Genius Lounge: quel che Apple dà, Apple toglie?

di Emanuele L. Cavassa 5

Il 30 luglio analizzavamo nell’articolo iCal: finalmente con Google Calendar. la possibilità di sincronizzare anche via WebDAV i calendari presenti in Google Calendar nel nostro gestore delle attività predefinito: iCal.

Le numerose segnalazioni alla Genius Lounge ci hanno fatto scoprire un’amara verità: il metodo descritto nell’articolo non sembra più funzionare correttamente con tutti i tipi di calendario presenti su Google Calendar dopo l’aggiornamento a 10.5.5.

In particolare, ad essere affetti dai problemi sono i calendari sottoscritti e condivisi da altri utenti: non sembra più essere possibile visualizzare in iCal gli eventi aggiunti su Googel Calendar.

Dopo alcune ore di prove ci sembra di essere arrivati ad una conclusione: sui nostri Mac abbiamo riscontrato il problema per quanti avevano ricevuto il Delta Update proposto da Aggiornamento Software, mentre i Mac che erano stati aggiornati con il Combo Update non hanno questo apparente difetto.

Suggeriamo quindi di provare a riapplicare l’aggiornamento a 10.5.5 utilizzando il Combo Update scaricabile dal sito Apple.

I trucchi per Condivisione schermo. 
Il 31 luglio, poi, nell’articolo Tips Lounge: comandi da terminale per Condivisione Schermo. vi mostravamo come trasformare l’applicazione integrata in Leopard attraverso dei comandi di terminale che servivano a potenziarla nelle sue funzioni ed opzioni.
In particolare i suggerimenti vertevano su come mostrare un browser attraverso cui visualizzare i computer raggiungibili e come mostrare nella barra strumenti molte funzioni aggiuntive per Condivisione Schermo.

Dopo l’applicazione di 10.5.5, però, le funzionalità sono aggiuntive sono… sparite. Il browser media è rimasto, ma non certe funzioni che potevano essere attivate tramite terminale.

Condivisione schermo faceva troppa concorrenza al prodotto Remote Desktop? E’ vero, le funzioni nascoste attivabili solo via terminale non erano “per tutti”, proprio per la necessità di ricorrere a comandi “esoterici” per quanti non siano dentro alle questioni Unix. E’ vero che non erano funzioni documentate né ufficiali, quindi Apple ha tutto il diritto di eliminarle quando vuole.

Però, in un periodo in cui per via di iPhone Apple è al centro dell’attenzione nel bene e nel male, quando in molti si lamentano per il comportamento di Apple nei confronti di certe applicazioni per iPhone e quando la risposta ufficiale di Apple è vietare via NDA dell’SDK il rivelare che una propria applicazione è stata esclusa dall’Apple Store… 
bè, questa politica dell’eliminazione di funzioni e prodotti che possono rubacchiare visibilità ai programmi di Apple non ci sembra affatto una buona cosa.

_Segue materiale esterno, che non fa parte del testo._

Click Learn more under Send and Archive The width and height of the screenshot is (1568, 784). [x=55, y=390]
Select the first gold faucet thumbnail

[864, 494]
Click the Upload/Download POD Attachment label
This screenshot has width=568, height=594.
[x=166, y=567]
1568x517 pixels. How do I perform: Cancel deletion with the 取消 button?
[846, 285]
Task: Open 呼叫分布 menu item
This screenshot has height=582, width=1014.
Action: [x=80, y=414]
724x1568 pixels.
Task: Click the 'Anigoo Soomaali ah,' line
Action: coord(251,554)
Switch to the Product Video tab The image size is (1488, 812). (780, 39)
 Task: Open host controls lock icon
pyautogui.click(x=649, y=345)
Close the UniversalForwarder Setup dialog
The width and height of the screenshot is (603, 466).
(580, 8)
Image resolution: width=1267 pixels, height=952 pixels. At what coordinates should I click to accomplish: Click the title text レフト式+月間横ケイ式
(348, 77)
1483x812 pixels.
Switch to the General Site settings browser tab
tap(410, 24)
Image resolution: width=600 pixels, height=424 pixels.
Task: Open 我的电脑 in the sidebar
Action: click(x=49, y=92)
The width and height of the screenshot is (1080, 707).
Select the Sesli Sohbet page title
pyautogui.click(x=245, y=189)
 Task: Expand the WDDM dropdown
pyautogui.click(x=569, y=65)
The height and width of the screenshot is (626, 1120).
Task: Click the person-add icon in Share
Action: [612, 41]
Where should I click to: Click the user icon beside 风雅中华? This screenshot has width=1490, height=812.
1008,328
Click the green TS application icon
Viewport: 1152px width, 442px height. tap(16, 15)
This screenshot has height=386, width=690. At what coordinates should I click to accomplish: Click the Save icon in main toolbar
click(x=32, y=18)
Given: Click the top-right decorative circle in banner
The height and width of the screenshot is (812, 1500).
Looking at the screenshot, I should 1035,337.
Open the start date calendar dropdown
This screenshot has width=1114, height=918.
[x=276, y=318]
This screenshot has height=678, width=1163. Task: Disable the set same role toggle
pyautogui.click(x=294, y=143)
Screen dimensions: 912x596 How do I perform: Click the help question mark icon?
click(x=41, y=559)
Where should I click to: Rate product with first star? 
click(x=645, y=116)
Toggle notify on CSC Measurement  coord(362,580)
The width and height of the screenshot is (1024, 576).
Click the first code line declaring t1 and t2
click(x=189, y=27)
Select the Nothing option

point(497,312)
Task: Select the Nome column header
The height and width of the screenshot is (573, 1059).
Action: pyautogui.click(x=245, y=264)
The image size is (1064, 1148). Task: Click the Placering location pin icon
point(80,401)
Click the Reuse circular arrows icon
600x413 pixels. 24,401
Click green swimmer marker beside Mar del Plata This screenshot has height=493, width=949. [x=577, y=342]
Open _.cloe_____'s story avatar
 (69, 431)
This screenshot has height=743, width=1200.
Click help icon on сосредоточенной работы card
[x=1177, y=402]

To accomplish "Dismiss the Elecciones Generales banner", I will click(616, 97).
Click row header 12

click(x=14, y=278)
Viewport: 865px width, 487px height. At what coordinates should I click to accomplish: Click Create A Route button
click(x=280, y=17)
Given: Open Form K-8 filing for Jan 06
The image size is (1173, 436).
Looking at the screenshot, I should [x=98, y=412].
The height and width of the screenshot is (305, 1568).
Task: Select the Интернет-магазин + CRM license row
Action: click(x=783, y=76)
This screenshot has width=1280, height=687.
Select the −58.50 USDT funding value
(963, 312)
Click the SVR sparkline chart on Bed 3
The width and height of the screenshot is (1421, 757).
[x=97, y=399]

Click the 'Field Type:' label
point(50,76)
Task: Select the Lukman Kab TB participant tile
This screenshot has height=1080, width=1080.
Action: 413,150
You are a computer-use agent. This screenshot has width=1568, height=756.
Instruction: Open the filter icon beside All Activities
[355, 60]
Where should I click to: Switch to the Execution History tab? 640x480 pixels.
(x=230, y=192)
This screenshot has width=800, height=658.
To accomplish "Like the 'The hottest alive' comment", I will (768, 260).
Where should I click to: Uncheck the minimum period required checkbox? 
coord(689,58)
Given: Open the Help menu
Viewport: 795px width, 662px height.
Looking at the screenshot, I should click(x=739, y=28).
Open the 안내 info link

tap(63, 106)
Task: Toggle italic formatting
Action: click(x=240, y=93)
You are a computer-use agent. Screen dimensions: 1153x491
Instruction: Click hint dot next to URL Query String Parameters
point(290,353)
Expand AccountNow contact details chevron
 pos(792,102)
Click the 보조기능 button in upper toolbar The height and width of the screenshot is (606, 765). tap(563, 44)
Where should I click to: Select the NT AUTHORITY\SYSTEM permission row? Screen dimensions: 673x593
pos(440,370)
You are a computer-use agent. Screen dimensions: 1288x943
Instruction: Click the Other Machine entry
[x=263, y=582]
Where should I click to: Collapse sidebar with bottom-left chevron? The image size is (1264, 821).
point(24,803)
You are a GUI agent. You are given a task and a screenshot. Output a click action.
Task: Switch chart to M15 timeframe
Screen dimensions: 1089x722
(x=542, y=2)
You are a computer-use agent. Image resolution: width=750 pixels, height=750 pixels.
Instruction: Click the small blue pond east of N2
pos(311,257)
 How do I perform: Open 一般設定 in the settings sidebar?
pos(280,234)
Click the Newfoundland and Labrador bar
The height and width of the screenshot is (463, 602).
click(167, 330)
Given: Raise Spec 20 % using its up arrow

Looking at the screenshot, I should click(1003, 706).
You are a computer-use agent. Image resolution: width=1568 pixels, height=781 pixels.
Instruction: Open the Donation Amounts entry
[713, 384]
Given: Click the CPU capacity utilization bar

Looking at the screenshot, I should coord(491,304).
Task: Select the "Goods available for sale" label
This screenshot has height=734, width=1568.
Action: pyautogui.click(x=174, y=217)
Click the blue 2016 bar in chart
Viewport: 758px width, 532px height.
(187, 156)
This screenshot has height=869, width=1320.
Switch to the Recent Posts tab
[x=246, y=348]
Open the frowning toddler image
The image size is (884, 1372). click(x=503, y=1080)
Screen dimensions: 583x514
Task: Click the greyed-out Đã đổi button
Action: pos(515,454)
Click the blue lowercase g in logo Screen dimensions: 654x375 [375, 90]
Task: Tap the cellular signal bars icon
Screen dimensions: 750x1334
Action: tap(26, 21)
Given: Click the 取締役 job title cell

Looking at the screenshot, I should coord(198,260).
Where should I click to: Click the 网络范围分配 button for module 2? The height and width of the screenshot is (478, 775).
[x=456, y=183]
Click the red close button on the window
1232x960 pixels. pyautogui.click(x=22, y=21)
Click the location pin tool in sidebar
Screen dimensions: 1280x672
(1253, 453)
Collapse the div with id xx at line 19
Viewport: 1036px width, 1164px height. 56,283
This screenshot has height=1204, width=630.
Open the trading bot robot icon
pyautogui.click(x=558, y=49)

Per rimanere su Condivisione Schermo, nessun utilizzatore professionale della funzione di remote desktop si sarebbe potuto fermare alle banali funzioni presenti finora da attivare via terminale, né alcun utente sprovveduto con necessità un po’ più avanzate si sarebbe mai sognato di poter abilitare funzioni via comando di terminale, ma avrebbe acquistato Remote Desktop, se avesse avuto bisogno di quelle particolari funzioni avanzate. 

Su certi aspetti Apple sta prendendo una deriva un po’ inquietante. Voi cosa ne pensate?